A security expert has reported that personal data and passwords belonging to users of the GateHub crypto wallet – which makes use of the XRP Ledger protocol – have been dumped onto a hacking community website.
Per media outlet Ars Technica and Tony Hunt of the Have I Been Pwned website, the security breach took place in October this year, with 1,408,078 wallets said to have been compromised. In a separate dump, data belonging to some 800,000 RuneScape bot provider EpicBot account holders has also reportedly been compromised.
The same media outlet stated that databases in question “include registered email addresses and passwords that were cryptographically hashed with bcrypt, a function that is among the hardest to crack.”
The poster of the 3.72 Gb dump said that two-factor authentication keys, mnemonic phrases and wallet hashes are also among the data made available in the dump. The information was leaked on what Have I Been Pwned described as a “popular hacking forum.”

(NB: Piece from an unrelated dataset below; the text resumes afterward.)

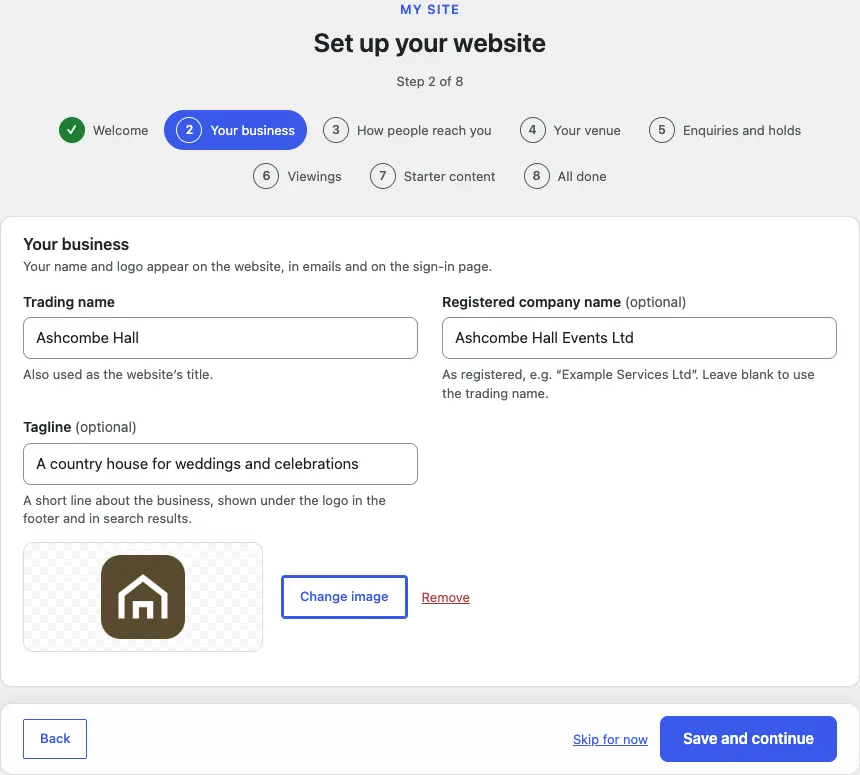Image resolution: width=860 pixels, height=775 pixels.
Task: Click Save and continue
Action: (748, 739)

A Twitter user alerted Hunt on November 15, stating that his GateHub credentials had been “found compromised on the dark web.”
@troyhunt Just got word from Experian's IDNotify that my credentials for @GateHub were found compromised on the dar… https://t.co/Gt7XuwduzE— Aashish Koirala (@aashishkoirala)
Gatehub experienced a separate data breach in June this year, when hackers allegedly broke into 100 XRP Ledger wallets, making off with an estimated USD 10 million worth of cryptocurrency.
The wallet provider also issued a warning earlier this year about a phishing attack made using emails made from convincing-looking domain names such as “gatehub.com.”